RNA sequencing analysis of doxorubicin-treated mice after administration with Akkermansia muciniphila

Doxorubicin (DOX) is considered as the major culprit in chemotherapy-induced cardiotoxicity, which limits its clinical application. Akkermansia muciniphila (AKK) shows a beneficial role as a probiotic in the treatment of metabolic syndrome. However, the changes of AKK during DIC and whether it mediates cardioprotective effects remains unclear. Cardiac transcriptomics certified by in vitro experiments demonstrated that AKK administration effectively improved mitochondrial function and alleviated DIC, by activation of PPARα/PGC1α signaling pathway.
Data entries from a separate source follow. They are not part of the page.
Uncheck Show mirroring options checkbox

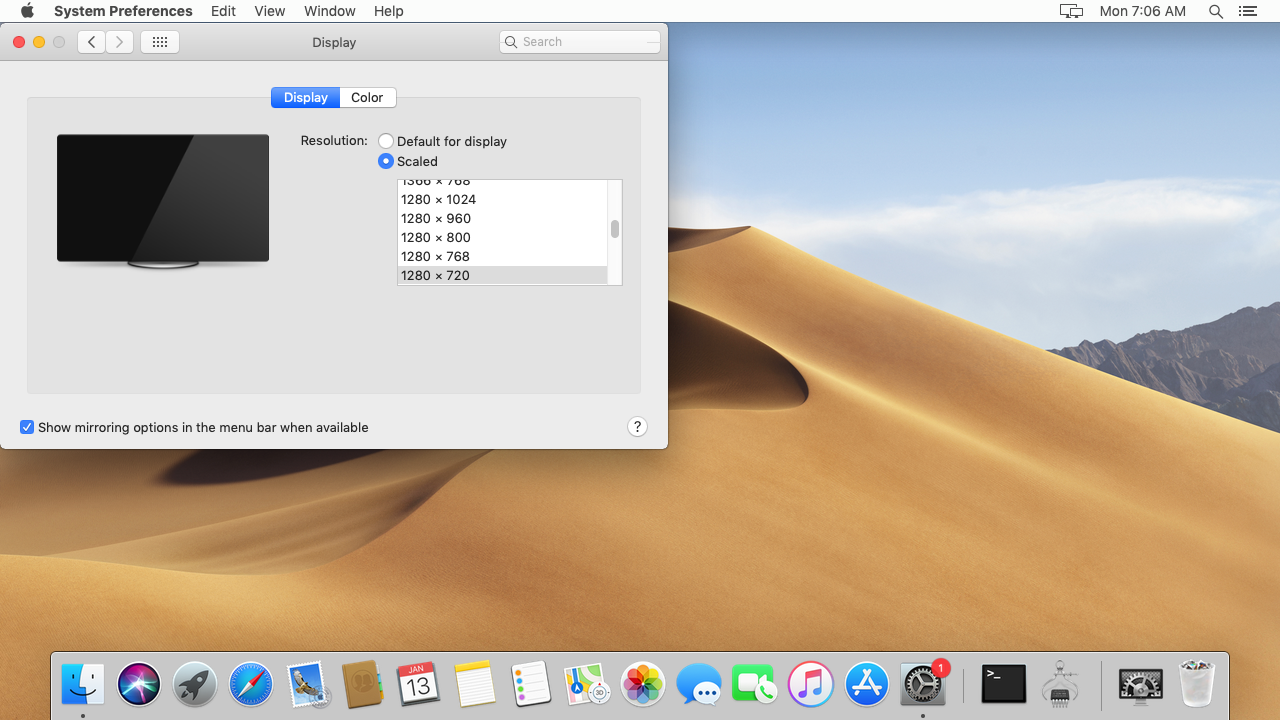point(27,427)
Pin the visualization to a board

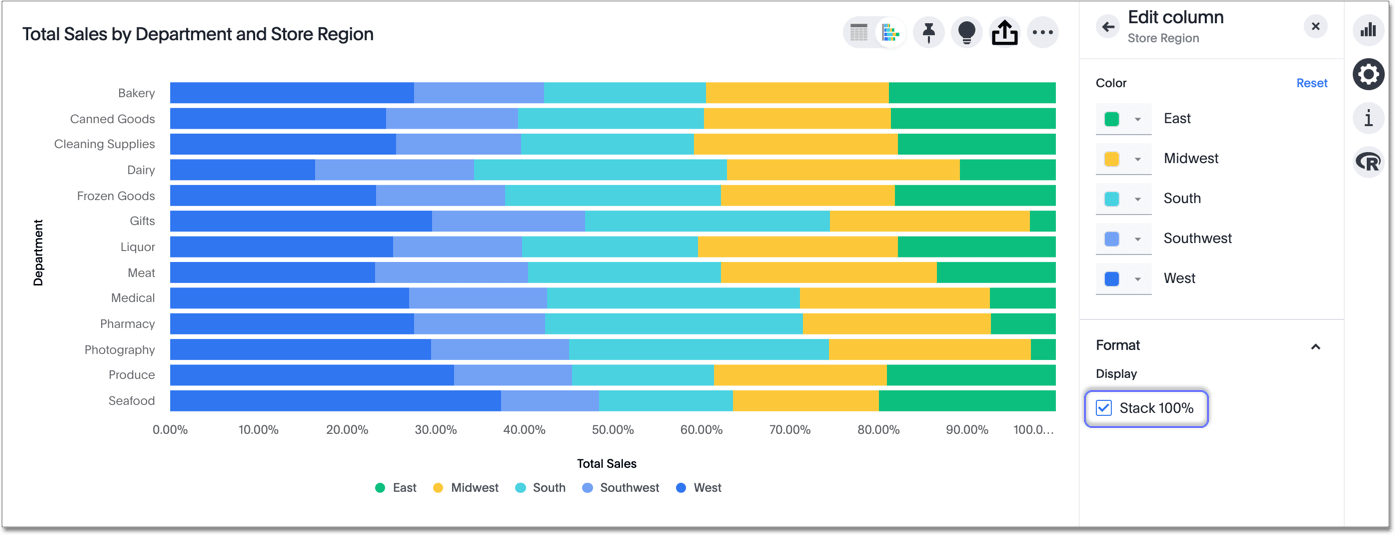929,33
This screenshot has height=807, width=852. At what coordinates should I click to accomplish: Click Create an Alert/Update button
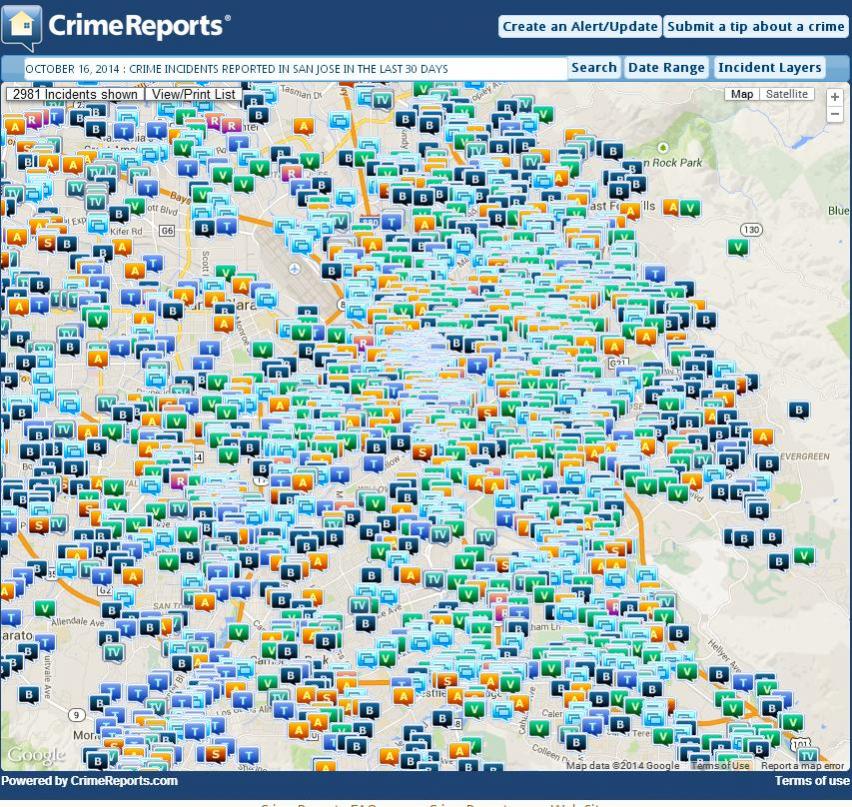tap(580, 27)
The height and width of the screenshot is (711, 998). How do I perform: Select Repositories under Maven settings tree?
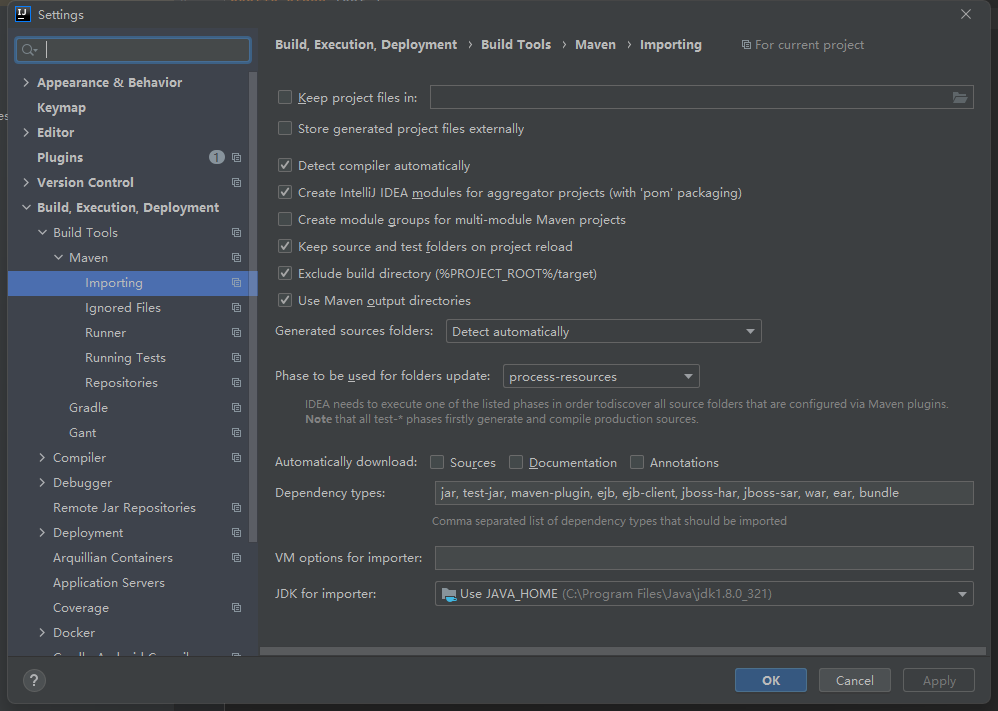point(120,382)
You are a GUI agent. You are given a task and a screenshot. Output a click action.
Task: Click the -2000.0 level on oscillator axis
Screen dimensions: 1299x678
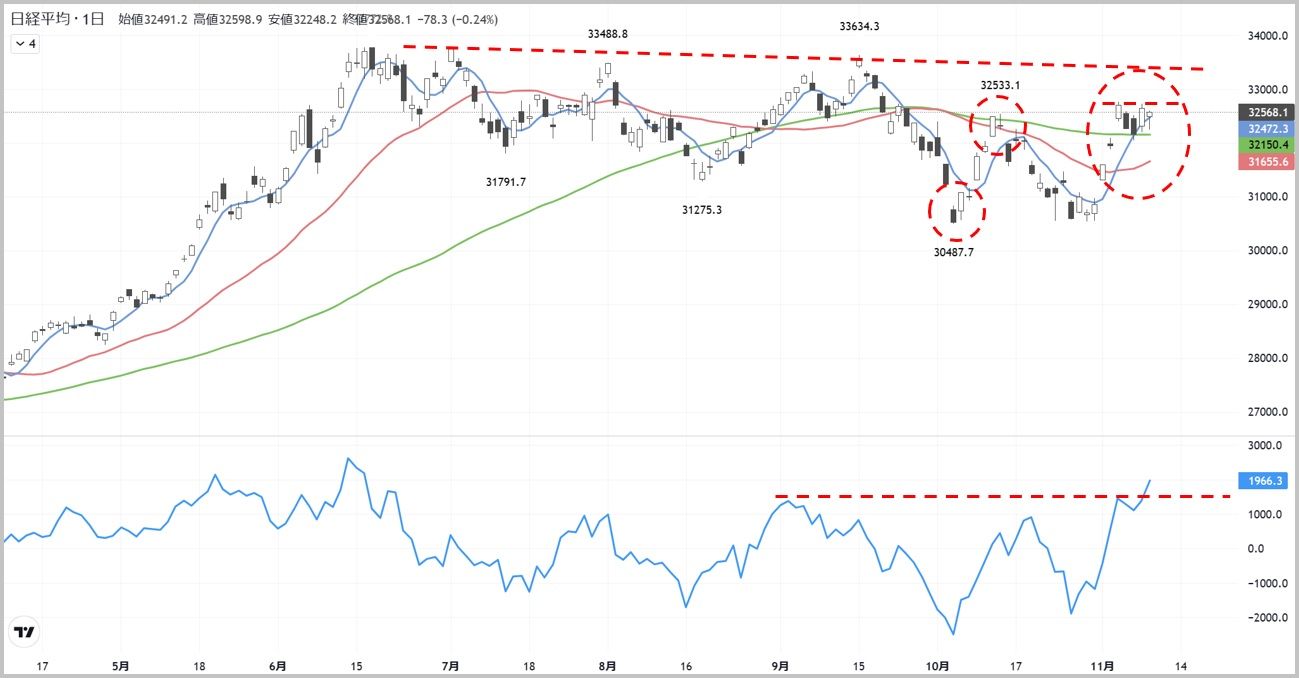click(x=1262, y=618)
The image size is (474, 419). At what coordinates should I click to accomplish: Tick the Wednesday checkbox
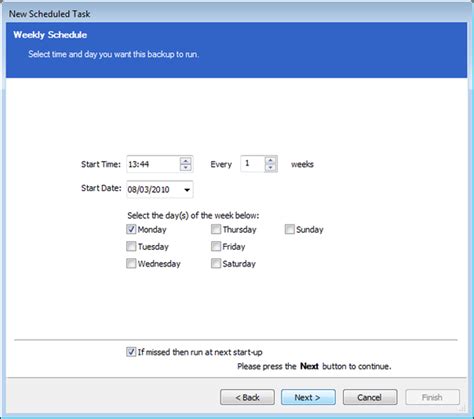click(131, 263)
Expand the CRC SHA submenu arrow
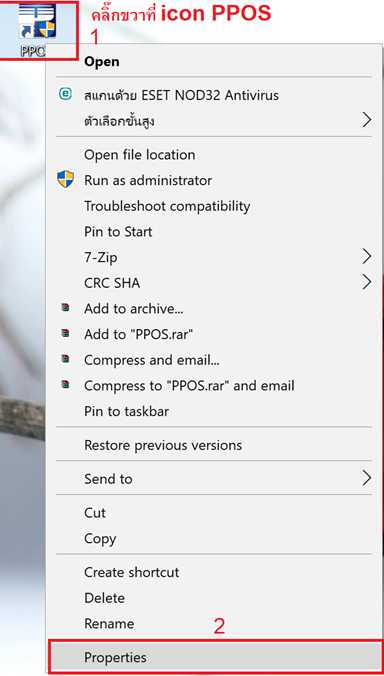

These findings provide a therapeutic strategy for DIC through supplementation with AKK. To investigate the cardioprotective effects of AKK on DIC and its potential mechanisms, we established a mouse model of doxorubicin-induced cardiotoxicity was established by intraperitoneally injecting C57BL/6 mice with doxorubicin at a dose of 5 mg/kg weekly for 4 consecutive weeks, resulting in a cumulative dose of 20 mg/kg. Colonization with Akkermansia muciniphila was achieved by administering 150 μl of the bacterial suspension at a concentration of 1*10^10 CFU/mL via gavage twice a week for 4 weeks. At the end of the experiments, Mouse hearts were rapidly harvested, rinsed in ice-cold phosphate-buffered saline (PBS), and flash-frozen in liquid nitrogen. The differentially expressed genes were analyzed by RNA-sequencing and clustering analyses.